Synagogue in paradise recalls power of ritual - Toronto family revisits heritage - Son's bar mitzvah held in Jamaica
published: Wednesday | September 21, 2005

Royson James, City Columnist


The synagogue of the United Congregation of Israelites on Duke Street, downtown Kingston. - PHOTOS BY ANDREW SMITH/PHOTOGRAPHY EDITOR

KINGSTON, Jamaica:

"I WANTED something special, different," Daniel explains in the expansive lobby of the Sunset Jamaica Grande in Ocho Rios, days before the religious ceremony marking the 13-year-old's passage into manhood. "I didn't want a dance party. I wanted to go NASCAR racing."

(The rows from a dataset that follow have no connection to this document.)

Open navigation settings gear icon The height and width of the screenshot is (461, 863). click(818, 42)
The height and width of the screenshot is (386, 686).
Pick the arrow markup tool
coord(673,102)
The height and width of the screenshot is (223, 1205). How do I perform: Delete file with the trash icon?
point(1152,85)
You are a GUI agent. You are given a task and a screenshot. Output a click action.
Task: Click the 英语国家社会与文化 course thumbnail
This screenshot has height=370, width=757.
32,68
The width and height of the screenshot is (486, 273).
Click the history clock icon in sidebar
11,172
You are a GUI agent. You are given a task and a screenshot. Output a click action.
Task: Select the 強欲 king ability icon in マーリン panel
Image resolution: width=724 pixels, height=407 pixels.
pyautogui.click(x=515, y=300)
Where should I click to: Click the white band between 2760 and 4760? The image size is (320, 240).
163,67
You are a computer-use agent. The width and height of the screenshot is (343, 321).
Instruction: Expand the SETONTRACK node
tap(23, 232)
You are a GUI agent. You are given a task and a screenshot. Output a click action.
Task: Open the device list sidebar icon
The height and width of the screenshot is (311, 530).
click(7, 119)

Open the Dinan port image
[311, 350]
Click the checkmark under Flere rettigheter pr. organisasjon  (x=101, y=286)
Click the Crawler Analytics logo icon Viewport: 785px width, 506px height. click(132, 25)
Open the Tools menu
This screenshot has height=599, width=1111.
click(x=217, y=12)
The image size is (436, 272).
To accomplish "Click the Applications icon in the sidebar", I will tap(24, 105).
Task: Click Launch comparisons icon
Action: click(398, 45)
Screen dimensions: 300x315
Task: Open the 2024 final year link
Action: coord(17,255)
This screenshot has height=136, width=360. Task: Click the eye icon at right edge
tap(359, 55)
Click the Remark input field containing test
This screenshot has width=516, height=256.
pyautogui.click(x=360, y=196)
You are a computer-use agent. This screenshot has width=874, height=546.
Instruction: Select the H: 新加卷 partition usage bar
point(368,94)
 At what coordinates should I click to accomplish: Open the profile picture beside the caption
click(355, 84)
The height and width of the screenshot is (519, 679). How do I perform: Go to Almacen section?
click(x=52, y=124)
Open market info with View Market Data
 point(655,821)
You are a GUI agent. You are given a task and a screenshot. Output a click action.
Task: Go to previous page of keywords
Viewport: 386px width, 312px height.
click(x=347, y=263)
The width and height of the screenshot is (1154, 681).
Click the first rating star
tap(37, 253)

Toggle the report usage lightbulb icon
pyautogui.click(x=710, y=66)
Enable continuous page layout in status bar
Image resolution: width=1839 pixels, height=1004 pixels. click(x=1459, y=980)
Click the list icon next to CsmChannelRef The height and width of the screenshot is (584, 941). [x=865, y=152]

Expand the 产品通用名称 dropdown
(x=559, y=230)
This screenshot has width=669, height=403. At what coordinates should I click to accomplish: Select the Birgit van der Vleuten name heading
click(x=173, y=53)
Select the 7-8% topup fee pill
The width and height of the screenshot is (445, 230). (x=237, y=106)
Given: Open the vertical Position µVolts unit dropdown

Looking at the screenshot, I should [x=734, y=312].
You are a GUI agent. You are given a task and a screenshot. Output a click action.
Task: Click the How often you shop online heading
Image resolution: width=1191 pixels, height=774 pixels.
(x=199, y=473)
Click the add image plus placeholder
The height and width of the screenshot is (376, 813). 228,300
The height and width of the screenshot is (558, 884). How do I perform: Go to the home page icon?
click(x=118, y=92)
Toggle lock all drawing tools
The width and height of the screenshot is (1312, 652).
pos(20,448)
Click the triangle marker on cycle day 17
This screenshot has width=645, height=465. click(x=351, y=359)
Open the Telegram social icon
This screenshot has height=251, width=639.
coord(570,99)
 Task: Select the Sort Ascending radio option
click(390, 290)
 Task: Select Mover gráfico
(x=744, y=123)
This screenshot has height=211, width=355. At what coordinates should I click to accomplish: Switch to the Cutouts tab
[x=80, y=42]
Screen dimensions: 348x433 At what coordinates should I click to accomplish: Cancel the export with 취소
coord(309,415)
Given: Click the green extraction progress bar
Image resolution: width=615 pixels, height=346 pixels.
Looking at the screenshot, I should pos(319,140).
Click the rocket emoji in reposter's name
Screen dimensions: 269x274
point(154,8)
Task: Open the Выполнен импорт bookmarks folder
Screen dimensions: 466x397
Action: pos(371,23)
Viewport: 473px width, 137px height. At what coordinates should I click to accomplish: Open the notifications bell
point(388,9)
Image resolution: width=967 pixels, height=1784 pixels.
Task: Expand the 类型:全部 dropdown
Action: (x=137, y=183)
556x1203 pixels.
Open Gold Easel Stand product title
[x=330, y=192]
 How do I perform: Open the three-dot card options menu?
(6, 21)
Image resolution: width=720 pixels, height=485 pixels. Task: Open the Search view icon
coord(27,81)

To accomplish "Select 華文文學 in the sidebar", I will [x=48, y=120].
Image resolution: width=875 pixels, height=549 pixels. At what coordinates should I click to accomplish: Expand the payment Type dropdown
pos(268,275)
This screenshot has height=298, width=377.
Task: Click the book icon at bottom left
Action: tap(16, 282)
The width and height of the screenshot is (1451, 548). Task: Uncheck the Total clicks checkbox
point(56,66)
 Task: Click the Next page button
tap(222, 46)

He got Jamaica, instead, a place where NASCAR driving skills come in handy in negotiating hairpin curves on pothole-sensitive roads. And a place that's home to an impressive but little-known Jewish history.

Last Saturday was a day of celebration at the Shaare Shalom Synagogue on Duke Street in Kingston, the last of the synagogues that once dotted the island.

It was Daniel's birthday; 35 years (within five days) since his dad left Jamaica as a child for Canada; the 40th anniversary of his cousin Victor's own bar mitzvah in the same synagogue; and 350 years since Portuguese Jewish refugees fleeing the Spanish Inquisition were allowed to worship freely in this island paradise.

And it all came together in a moving ceremony before 80 synagogue members, relatives and friends, aged 11 to 90, from as far away as Vancouver and Atlanta, Ga.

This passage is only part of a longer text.